Karin mengerjap-erjapkan matanya. Kepalanya terasa berat. Pandangannya masih berkunang. Ia kemudian menatap jelas langit-langit kamar yang tak familiar. Ia mengerjap-erjapkan matanya sekali lagi. Dan kemudian mendengar teriakan seorang anak remaja perempuan yang semakin kencang ditambah makian seorang remaja lelaki.
Wanita yang tengah mengandung tujuh bulan itu langsung duduk. Nyawanya masih belum sepenuhnya terkumpul. Ia menggosok matanya sekali lagi dan menatap sekeliling. Wajahnya bingung sekaligus ketakutan.
Ia berada dalam sebuah kamar seorang diri. Ruangan itu tampaknya sudah lama tak berpenghuni, karena begitu banyak sekali debu dan sarang laba - laba. Lantainya pun hanya beralaskan semen. Tembok putih di kamar tersebut sudah banyak yang retak dan atapnya pun bolong – bolong. Ia juga sejak tadi hanya tidur di kasur lipat yang hanya diletakkan begitu saja di lantai.
Suara teriakan tadi semakin keras ditambah suara tawa beberapa orang dewasa dan salah satunya wanita. Mata Karin langsung terbelalak begitu mengingat semuanya.
“Alex!!!!” Teriaknya sekuat tenaga.
Ia hendak berdiri namun mendadak perutnya keram. “Auwww.”
Ia memegangi perutnya sambil mengerang kesakitan. Wanita itu kembali mencoba berdiri dengan susah payah.
“Bu Karin…Bu Karin.”
Tiba – tiba terdengar suara ketukan kaca begitu kencang. Ia baru sadar ternyata di samping tempatnya tidur tadi terdapat kaca yang langsung terlihat ke kamar sebelahnya.
“Yunan?”
Pria remaja itu terus menggetuk – ngetuk.
“Bu….Adhis, bu….Adhis!!!” Nadanya begitu panik, wajahnya merah pucat dan matanya berkaca –kaca.
Karin kini menguatkan diri untuk berdiri dan berbicara dengan anak itu dari balik kaca.
“Yunan, kita ada dimana? Adhis kenapa?” Wajah wanita itu ikutan panik sambil memegangi kaca tersebut.
“Adhis, bu….Adhis!!” Teriakan pria remaja itu tak sekuat sebelumnya. Nadanya mulai melemas dan kini hanya menangis tersedu – sedu. Ia tak mampu menjelasakan.
Melihat Yunan tak membantu, Karin mencari tau dan melihat – lihat seisi ruangan. Ia berjalan ke arah pintu kamar yang berwarna putih. Ia tarik gagangnya yang tentu saja dikunci. Teriakan Adhis terdengar semakin kencang.
“Adhis!!!!” Karin bisa mendengar Yunan berlari ke arah sisi tembok satunya berbahan gypsum yang tak terdapat kaca sambil menggedor – gedor.
“Udah…sakit…..sakit!!!!” Karin bisa mendengar suara Adhis memohon dan merintih kesakitan.
Ia juga bisa mendengar suara tawa Alex yang kencang dan sudah tak mendengar suara tawa yang lainnya lagi.
“Alex!!!!!” Karin mencoba berteriak lagi sambil menggedor – gedor kaca kamar Yunan meski percuma. “Alex kesini lo, anjing!”

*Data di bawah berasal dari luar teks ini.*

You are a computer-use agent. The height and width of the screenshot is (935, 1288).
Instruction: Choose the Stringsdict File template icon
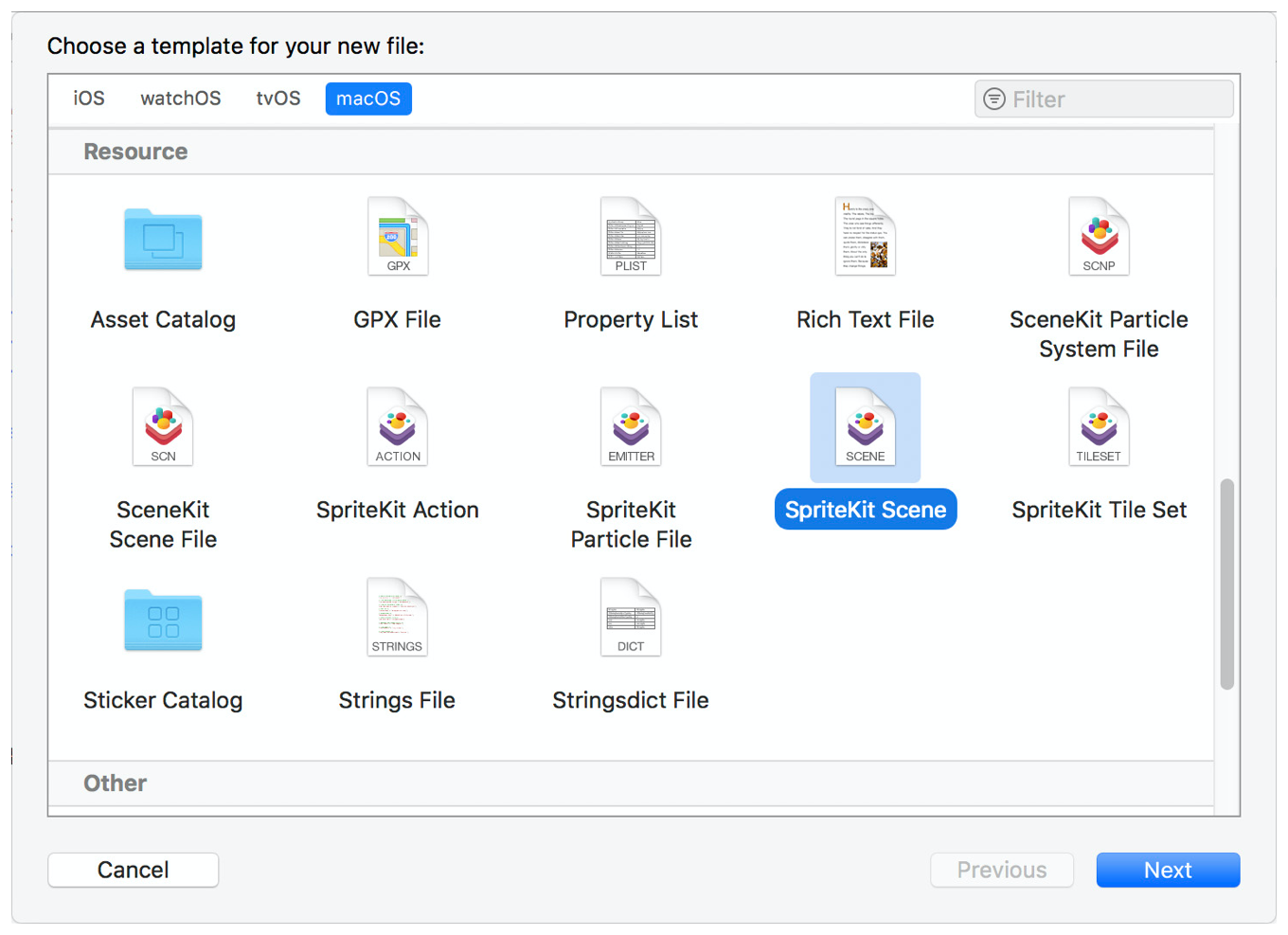(x=631, y=618)
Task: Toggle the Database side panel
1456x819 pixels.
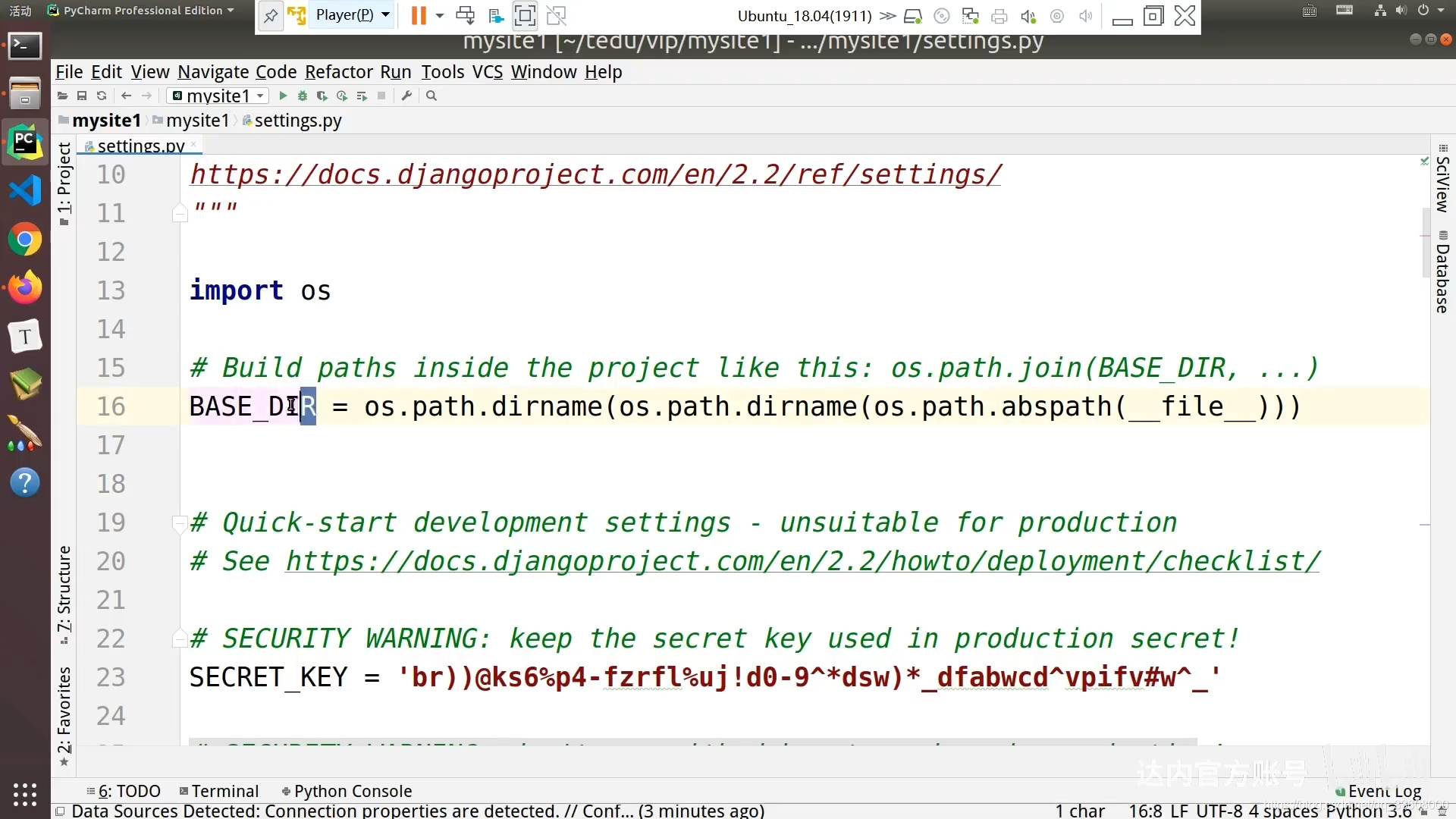Action: click(x=1442, y=273)
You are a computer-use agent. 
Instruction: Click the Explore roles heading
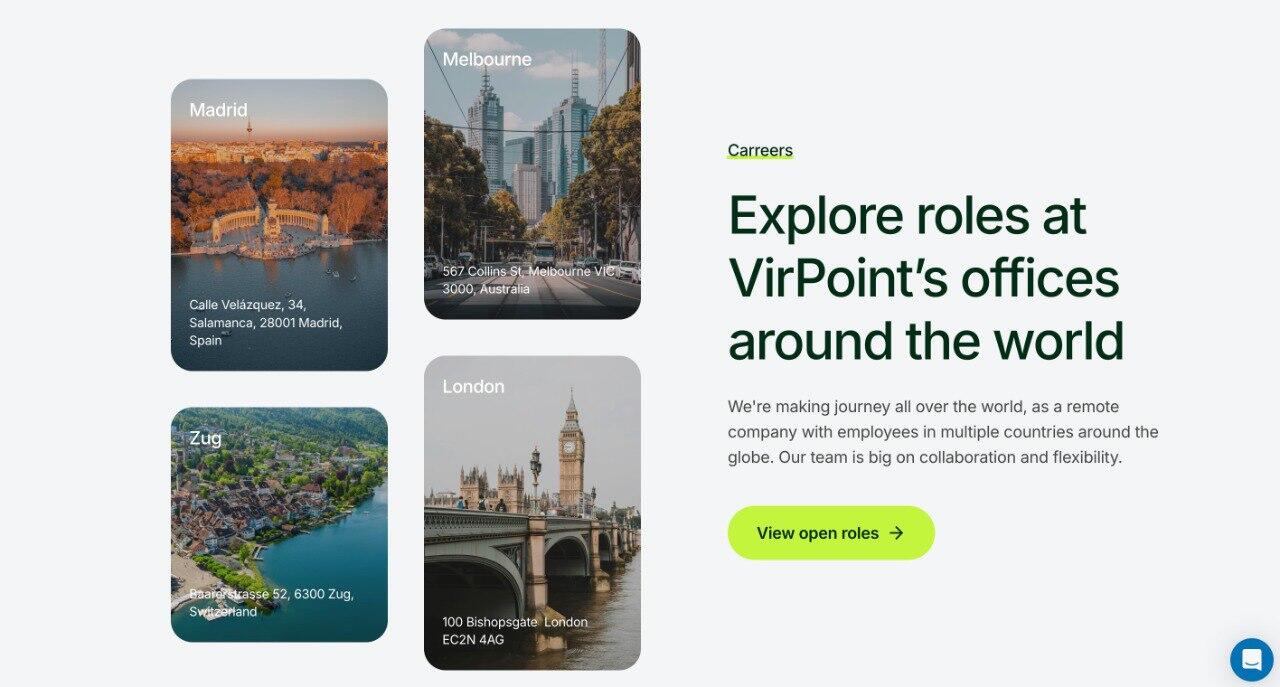click(926, 277)
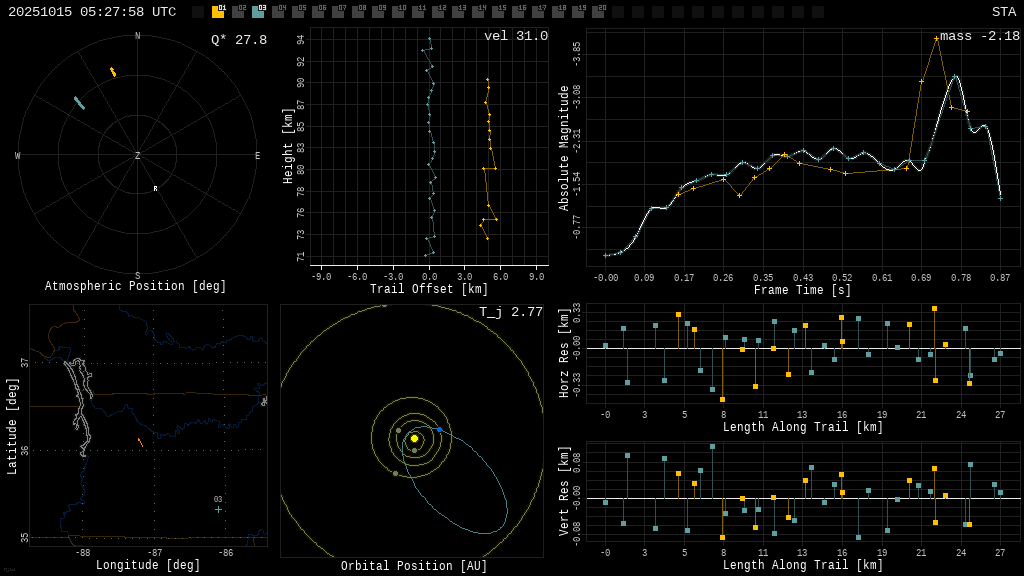
Task: Click the vel 31.0 readout
Action: pos(515,36)
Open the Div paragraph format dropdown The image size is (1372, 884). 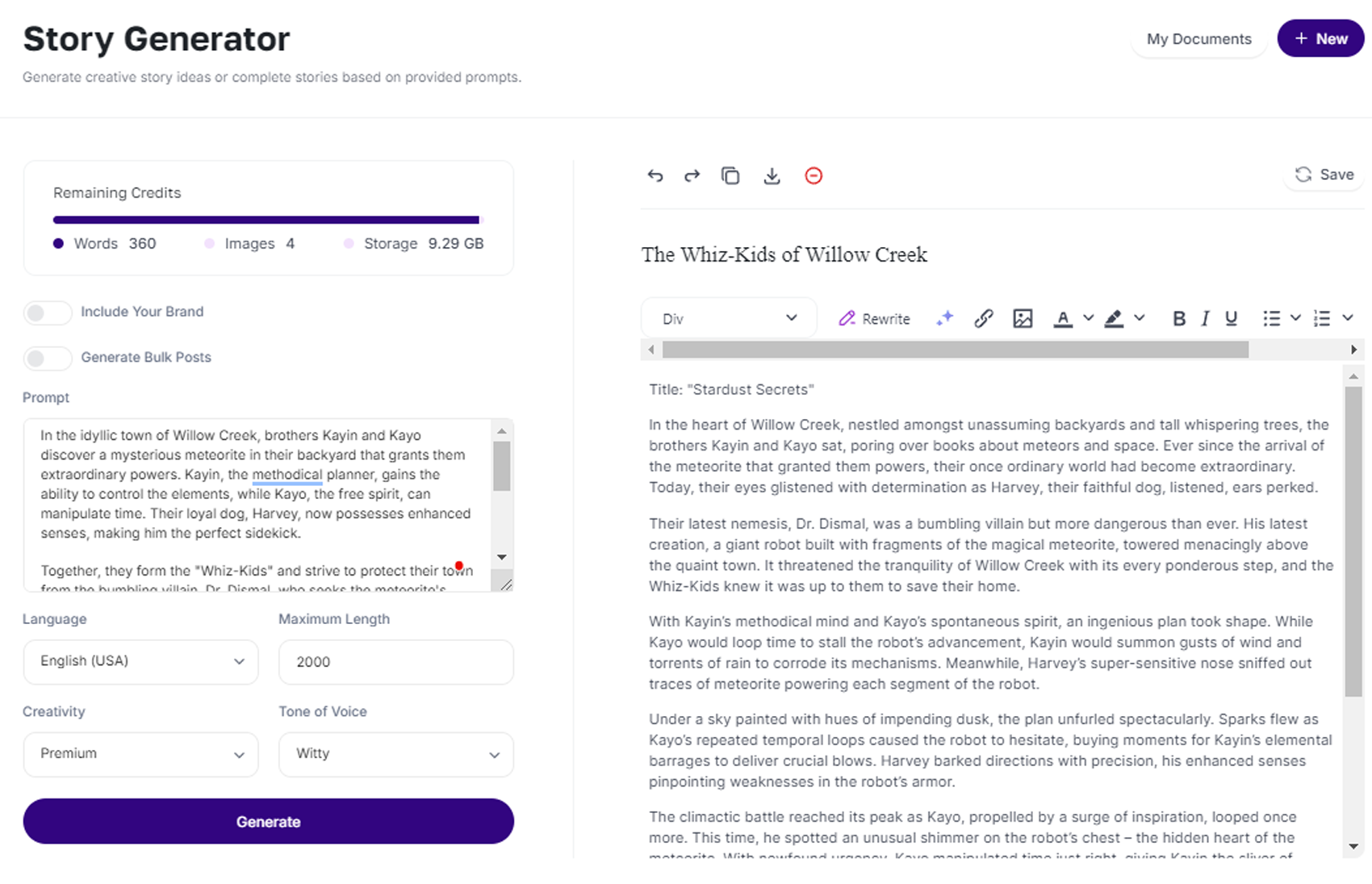pyautogui.click(x=728, y=317)
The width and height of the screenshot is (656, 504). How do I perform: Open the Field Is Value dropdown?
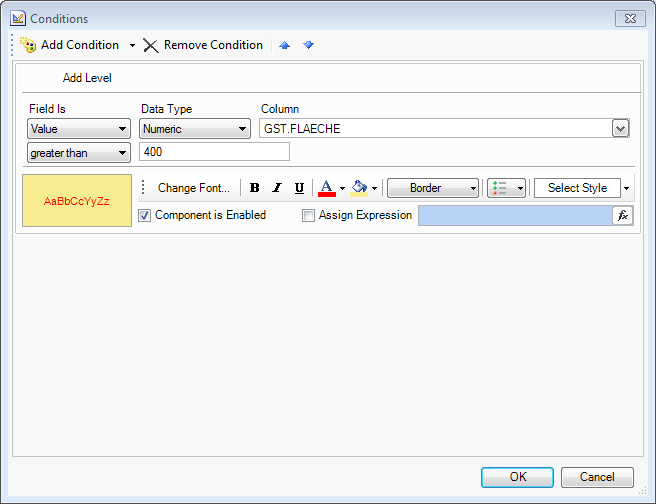click(79, 129)
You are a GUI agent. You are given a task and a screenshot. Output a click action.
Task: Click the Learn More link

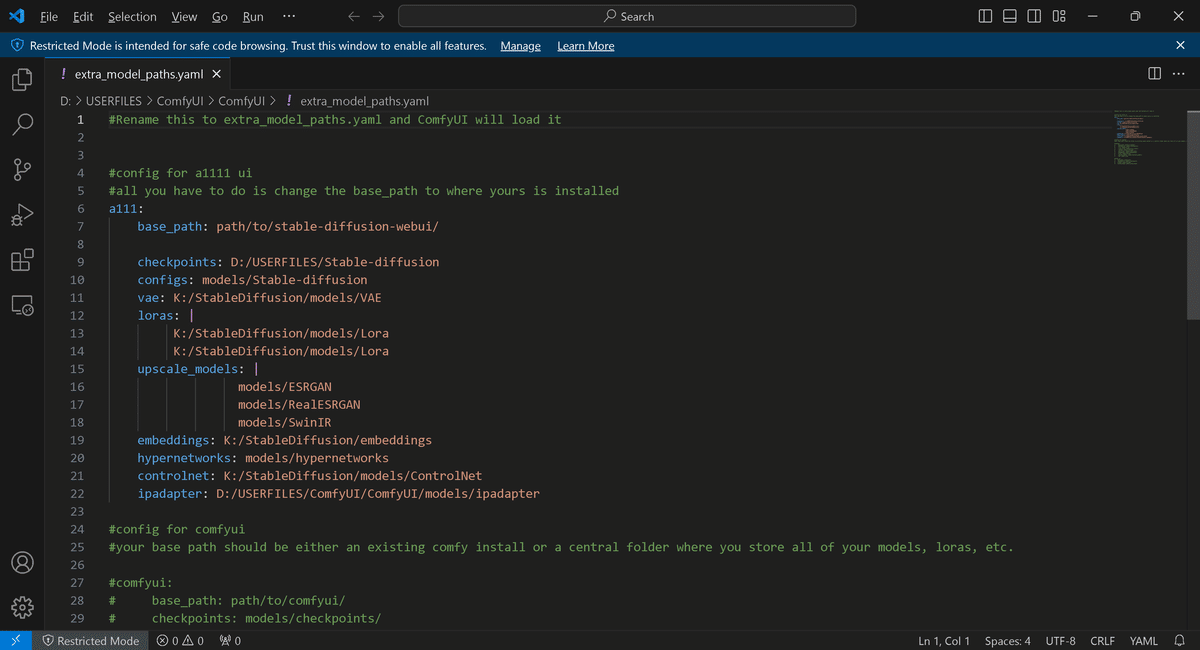[x=585, y=46]
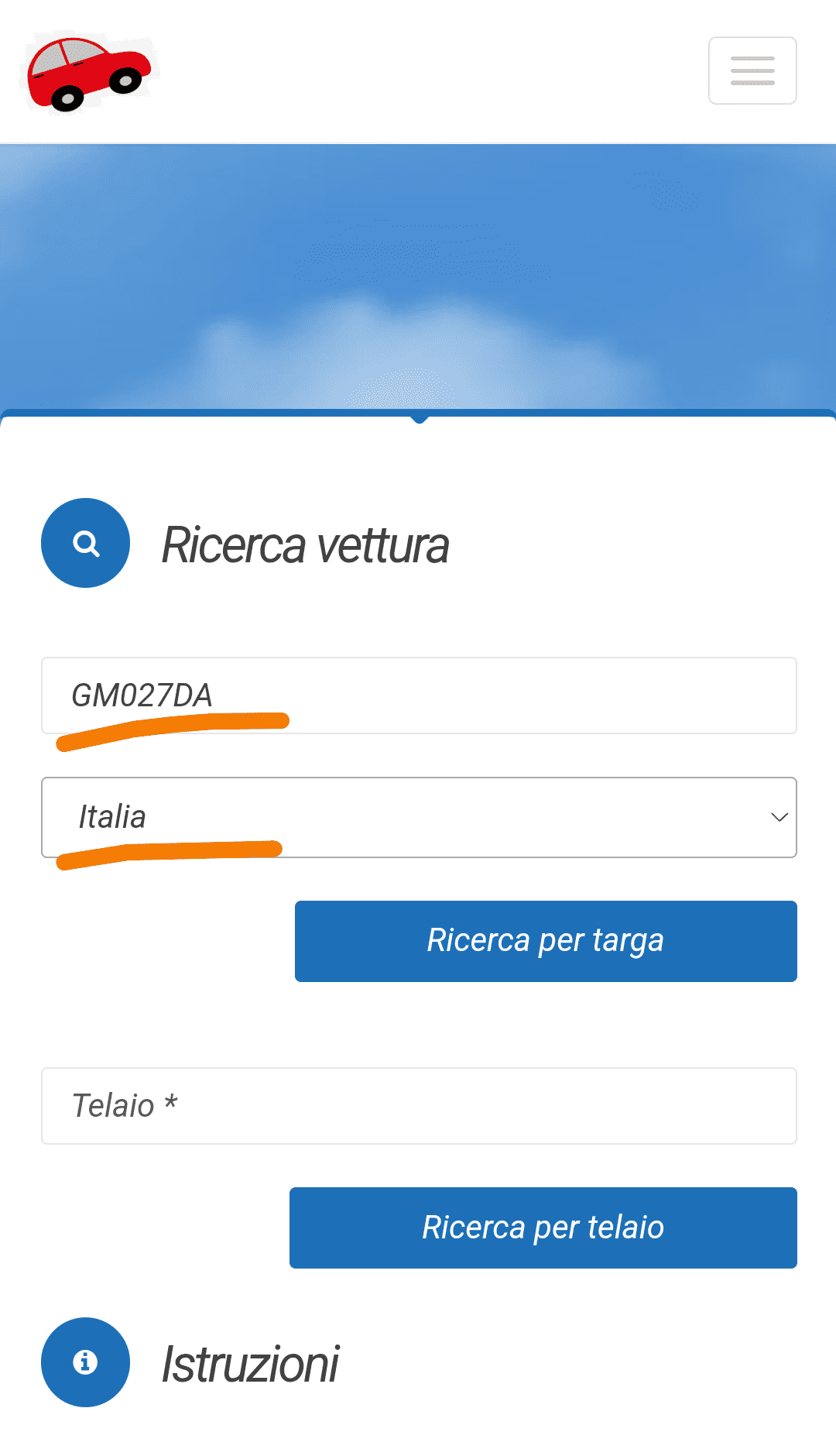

Karin baru teringat kalau ia hari ini memakai dua penjepit rambut. Sayang, yang satu nampaknya sudah lepas untung tersisa satu lagi. Ia akan gunakan itu untuk membuka kunci kamar.
“Ahaaa!”
Ia lepas penjepit itu dari rambutnya, berjalan lagi ke arah pintu, memasukkan penjepitnya ke lubang kunci, memutarnya dan……..
“Yessss!” Pekiknya begitu berhasil.
Ia langsung menarik gagang pintunya ke bawah, membukanya dan…..ternyata di sepanjang lorong depan kamar sudah dijaga ketat oleh beberapa orang suruhan Alex.
“Masuk!” Bentak salah seorang pria bertubuh besar kekar dan berkepala plontos tersebut.
Karin merasa yakin kalau mereka tak akan menyakiti ibu hamil, maka ia pun nekat menerabas menuju kamar Adhis. Belum ada beberapa langkah, wanita yang rambutnya tergerai tak beraturan itu langsung digendong oleh penjaga berbadan besar dan tegap tadi. Sontak dirinya meronta – ronta.
“Turunin! Saya mau tolong anak didiik saya.” Ia pun sambil meninju-ninju punggung penjaga tersebut.